52 Gleeson JA has observed that the power under s 90-15 of the IPS is wider than its predecessor and accommodates the determination of substantive rights in a winding up so along as interested and affected parties have been given an opportunity to be heard: In the matter of Hawden Property Group Pty Ltd (in liq) (ACN 003 528 345) [2018] NSWSC 481; (2018) 125 ACSR 355 at [6]-[8], citing Meadow Springs Fairway Resort Ltd (in liq) v Balance Securities Ltd [2007] FCA 1443 at [49]-[51] (French J, referring to Australian Securities Commission v Melbourne Asset Management Nominees Pty Ltd [1994] FCA 1031; (1994) 49 FCR 334 at 352 (Northrop J)); Re Willmott Forests Ltd (No 2) [2012] VSC 125; (2012) 88 ACSR 18 at [45]-[46] (Davies J); and In the Matter of ICS Real Estate Pty Ltd (in liq) [2014] NSWSC 479 at [25] (Brereton J).
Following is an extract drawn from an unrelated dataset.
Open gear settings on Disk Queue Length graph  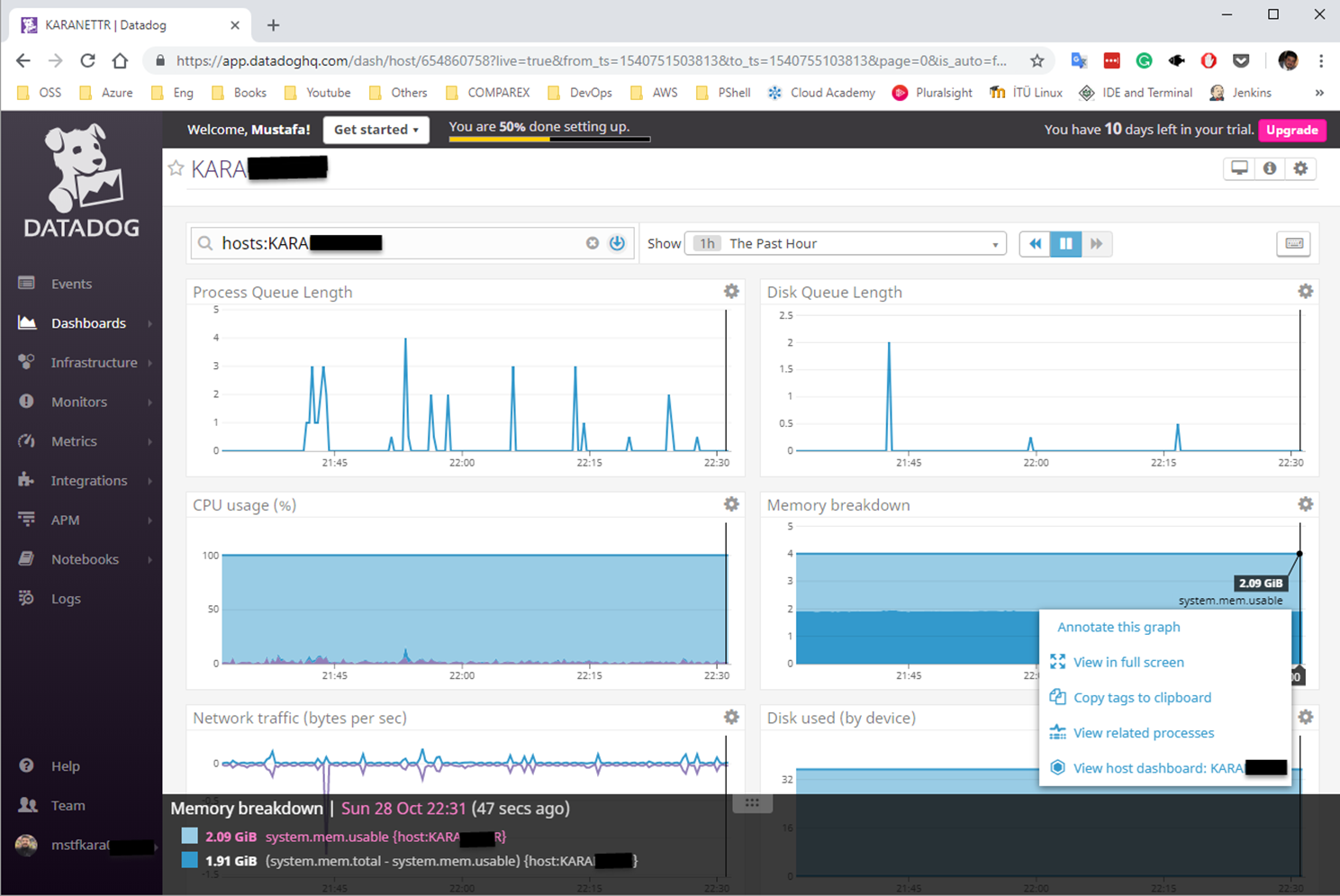[x=1305, y=291]
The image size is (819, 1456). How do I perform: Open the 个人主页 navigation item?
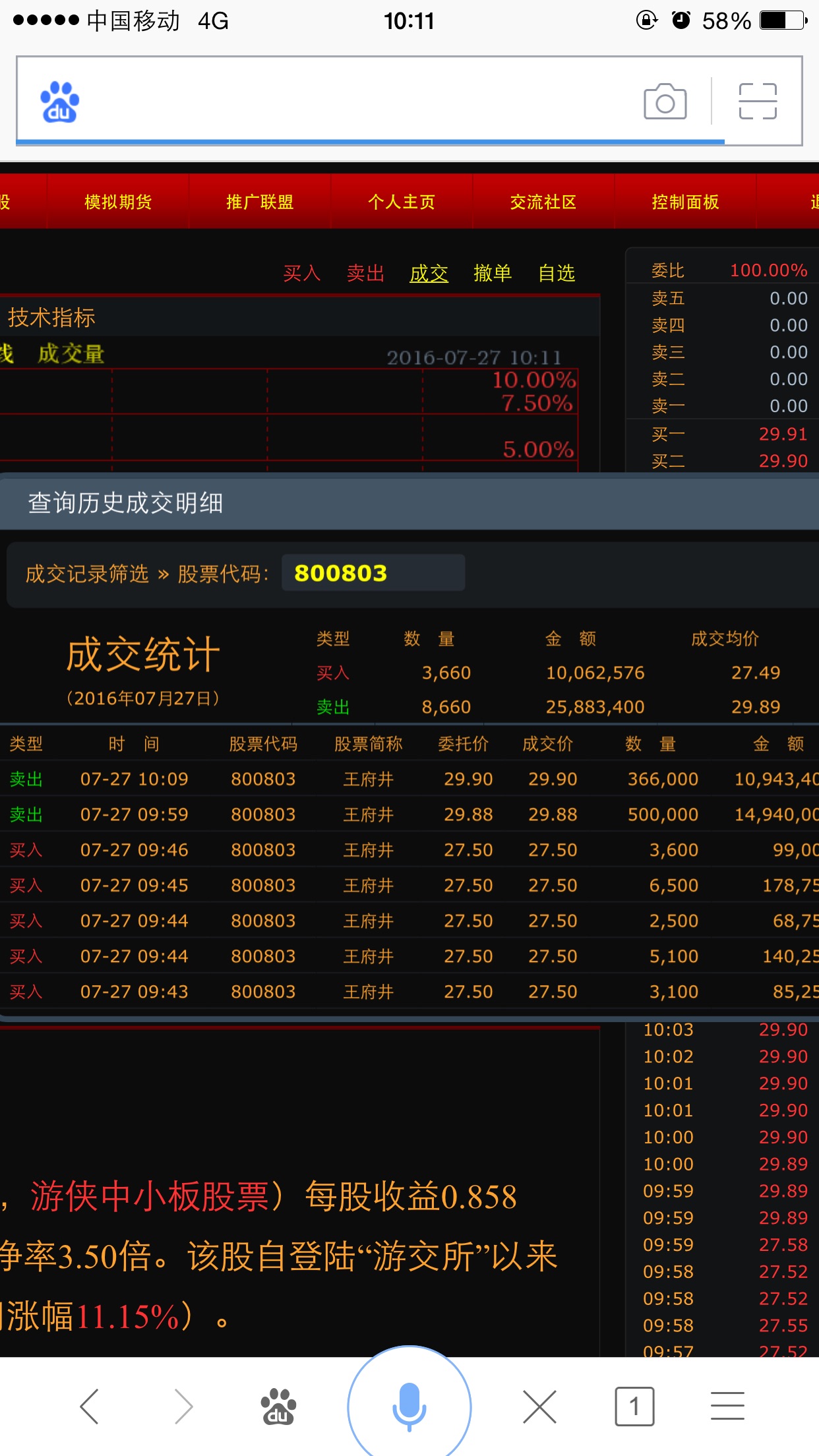(402, 202)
53 In One T Development Pty Ltd v Peter Krejci in his capacity as liquidator of ENA Development Pty Ltd [2023] NSWCA 120, the Court of Appeal of NSW (Ward P, Leeming and Mitchelmore JJA) considered that there was no reason to doubt the observation made by Gleeson JA in Hawden Property Group, stating at [35] that:
There is no reason to doubt that the current form of the power extends to the determination of substantive rights, although that could only occur, as Gleeson JA observed, with necessary and proper parties being given an opportunity to be heard, and (it might be added) joined.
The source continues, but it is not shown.